QUESTION OF THE DAY
SHOULD THE POSITION OF MINISTER BE LINKED TO HEAD OF THE CIVIL SERVICE?
The Public service is supposed to be independent and impartial and should function with effectiveness and efficiency regardless of which person is sitting on the Presidential seat. Hence a civil service post which is pensionable at 60 should not be equated with a Cabinet post whose occupant could be removed by the President. In fact, the Public Service is put under a different Chapter in the Constitution and Section 166 Subsection (4) of the Constitution cleared all doubt by asserting that “in this Constitution, an office in the public service does not include a) the offices of President, Vice President, Speaker, Deputy Speaker of the National Assembly, Minister or Member of the National Assembly.”

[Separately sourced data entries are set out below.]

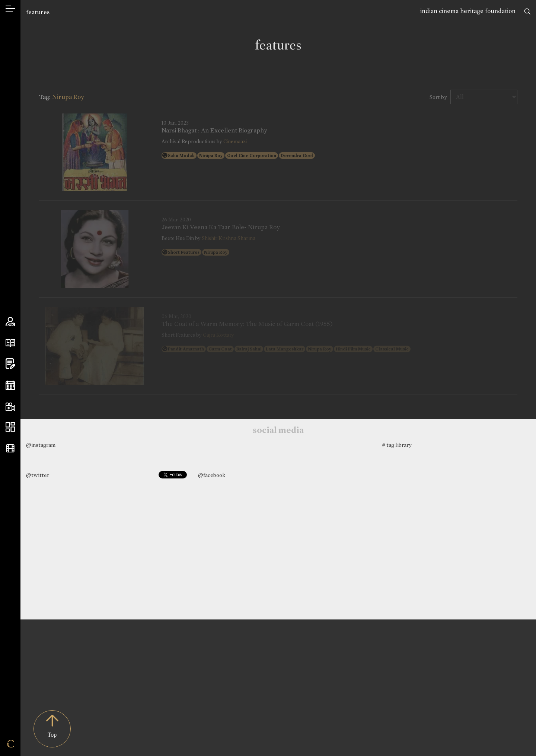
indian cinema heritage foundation (468, 11)
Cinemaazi (235, 141)
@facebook (211, 475)
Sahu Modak (181, 156)
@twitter (38, 475)
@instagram (41, 445)
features (38, 12)
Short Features (184, 252)
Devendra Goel (297, 156)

Hence, it is unconstitutional for a person to be Minister and Civil servant at the same time. The President used to ignore this fact and appoint the Head of the Public service as Minister.
A person holding an office in the public service on a permanent basis is the one who should be appointed Head of the Civil Service and not a Minister.

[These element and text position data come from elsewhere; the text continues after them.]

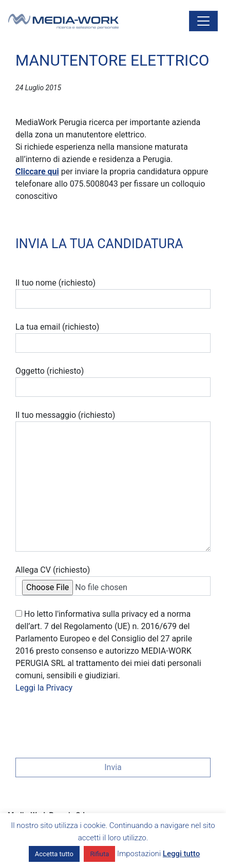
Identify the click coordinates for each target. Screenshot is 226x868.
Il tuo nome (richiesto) (113, 293)
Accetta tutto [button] (54, 854)
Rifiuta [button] (99, 854)
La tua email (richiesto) (113, 337)
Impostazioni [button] (139, 854)
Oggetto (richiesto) (113, 381)
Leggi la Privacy (44, 688)
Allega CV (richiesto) (113, 580)
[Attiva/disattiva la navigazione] (203, 21)
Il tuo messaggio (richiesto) (113, 481)
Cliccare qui (37, 171)
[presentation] (93, 722)
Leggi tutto (181, 854)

This is clearly stipulated under Section 168 Subsection (1). It reads: “The President, acting in accordance with the advice of the Public Service Commission, shall appoint a person holding an office in the public service on permanent terms to be the Head of the Civil Service. The Head of the Civil Service shall be the competent authority for the Civil Service.”
A president who puts constitution aside to make decisions is bound to inject inconsistency and unpredictability in matters of administering the country. A clear example is the recent appointment of Mr Sulayman Samba as Head of the Civil Service and Minister for Presidential affairs only to remove the Ministerial portfolio and assign it to Mrs Yam Bamba Njie Keita. Has the president done this to show respect for the Constitution or just to satisfy his whims and caprices? Only time could tell.